That magic ingredient…

First of all I’d like to apologise for my lack of updates. I’m self-employed and my work really revolves around the 4th quarter of the year, so I’ve been absolutely slammed. It’s busier than usual this year because I’m packing in twice the punch in half the time so I can afford to go to South East Asia for a couple of months. Hopefully there will be some fabulous food finds while I’m gone, hence giving me some real inspiration to blog when I’m back home!

Anyway, back to that magic ingredient. We all have at least one or two of them, most likely more. What do I mean by this? I’m talking about those few necessities with which we couldn’t do without in our cooking. It doesn’t have to be something that we use every day, but something that is considered an important base ingredient in our kitchens. For me there are several such all purpose ingredients, ranging from spinach (my favourite green vegetable) to couscous and other grains.
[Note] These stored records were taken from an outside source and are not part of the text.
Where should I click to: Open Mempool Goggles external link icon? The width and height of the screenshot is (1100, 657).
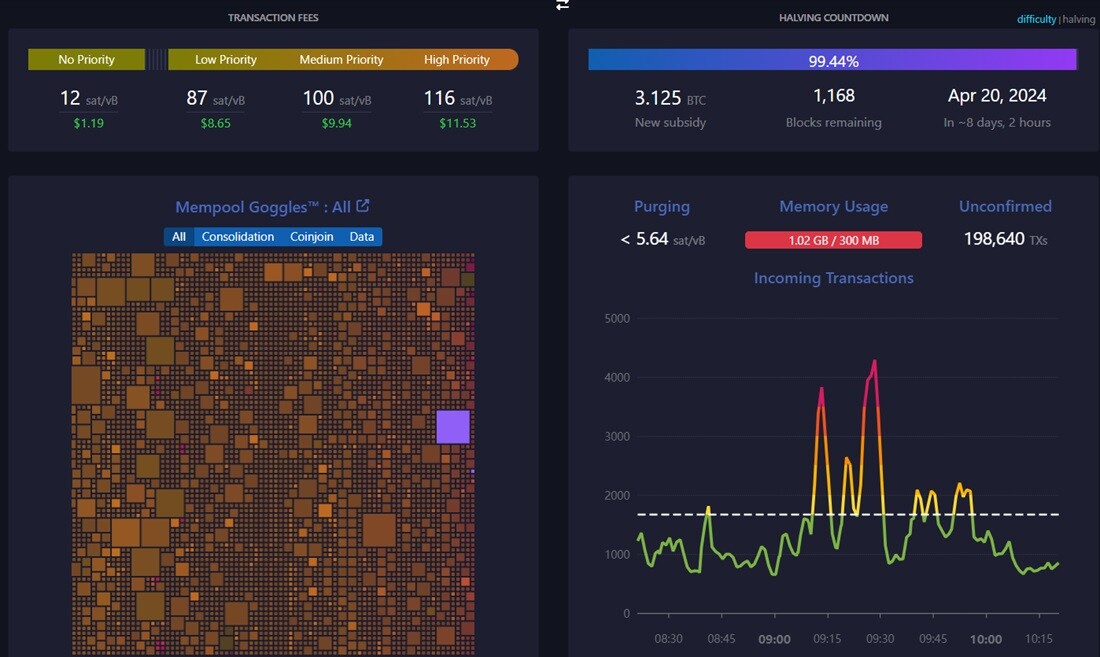(363, 205)
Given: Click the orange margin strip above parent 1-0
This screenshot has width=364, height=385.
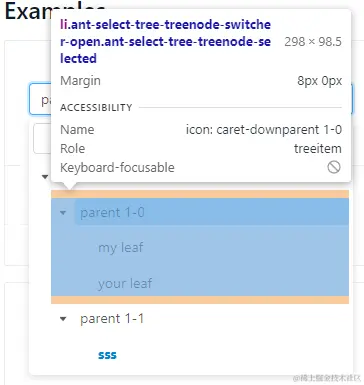Looking at the screenshot, I should click(200, 194).
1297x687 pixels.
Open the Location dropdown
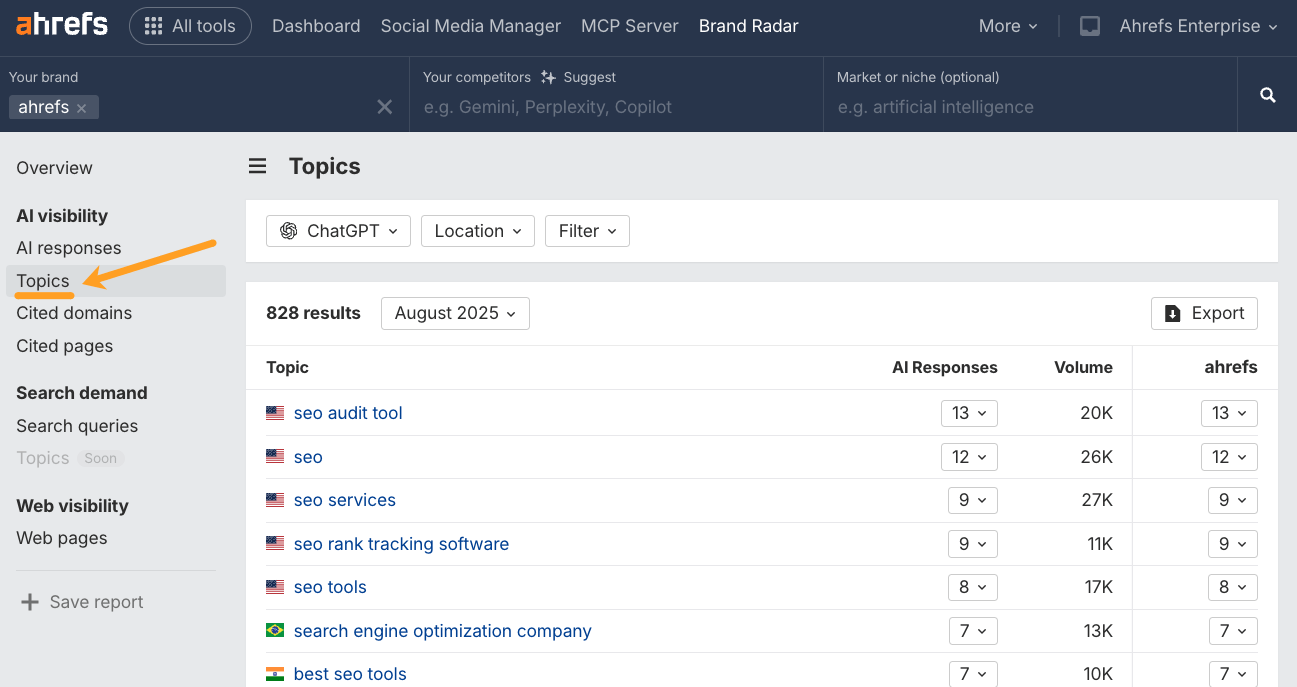[x=477, y=231]
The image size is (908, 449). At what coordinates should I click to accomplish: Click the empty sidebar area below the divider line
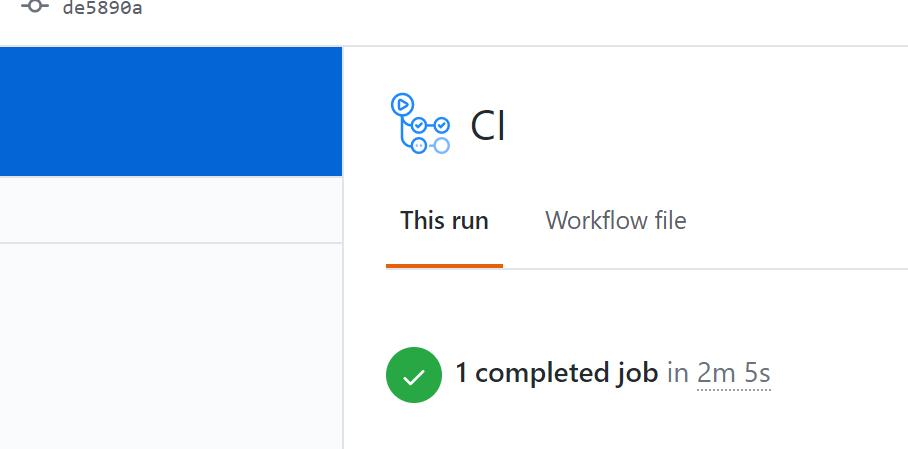coord(171,346)

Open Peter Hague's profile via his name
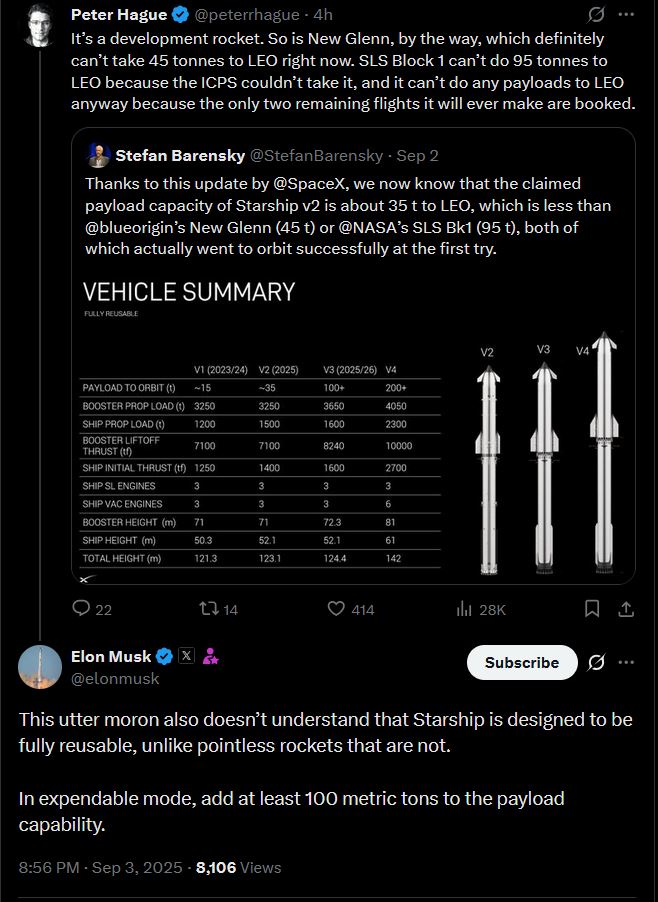(112, 15)
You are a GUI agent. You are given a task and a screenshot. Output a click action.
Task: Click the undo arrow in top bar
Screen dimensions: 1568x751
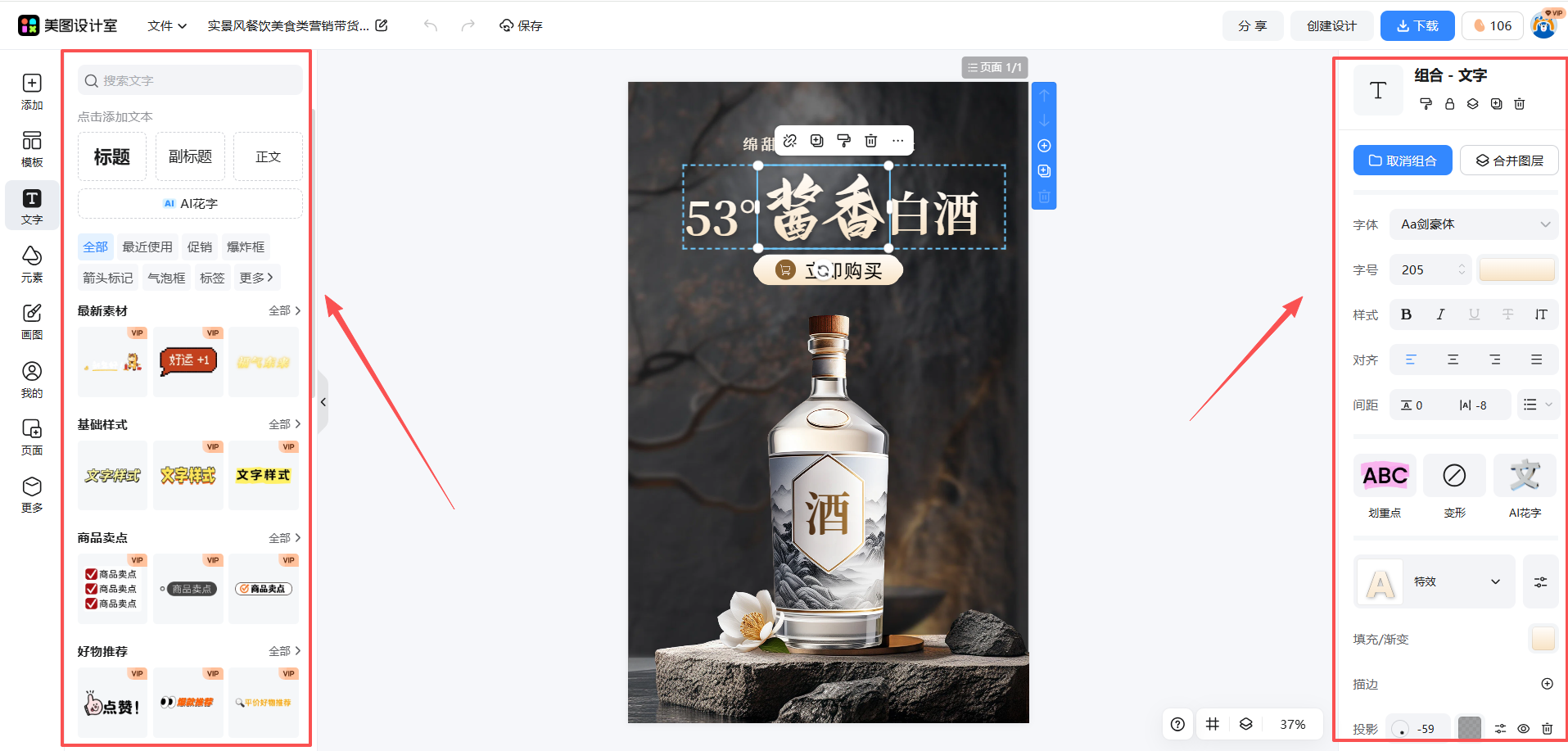(x=431, y=25)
But here’s one that really works across the board. It’s a very simple recipe that anyone could make up from vegan cupboard staples, and it makes an excellent addition to any broth.

Recipe Notes

Now I get how boring this one sounds. Really. Trust me, though; it may be basic, but basic can be good. Here are a few ideas for this simple condiment:

  • Dip for grilled cheese
  • Salad dressing
  • As part of base broth for miso soup
  • As part of base broth for any stew
  • Add a dash of sesame oil for an Eastern flavour!
  • Marinade for tofu
  • Great for noodle dishes (try a soba dish with some fresh onions and pepper
  • Turns any lame stir-fry into a treat

Kippy’s All-Purpose Condiment

  • Ingredients
    • 1/3 soy sauce
    • 1/3 balsamic vinegar
    • 1/3 vegetarian worcestershire sauce
  • Directions/Method
    1. It’s that simple, a mixture of equal parts of each ingredient, and you can make up as much or as little as you’d life.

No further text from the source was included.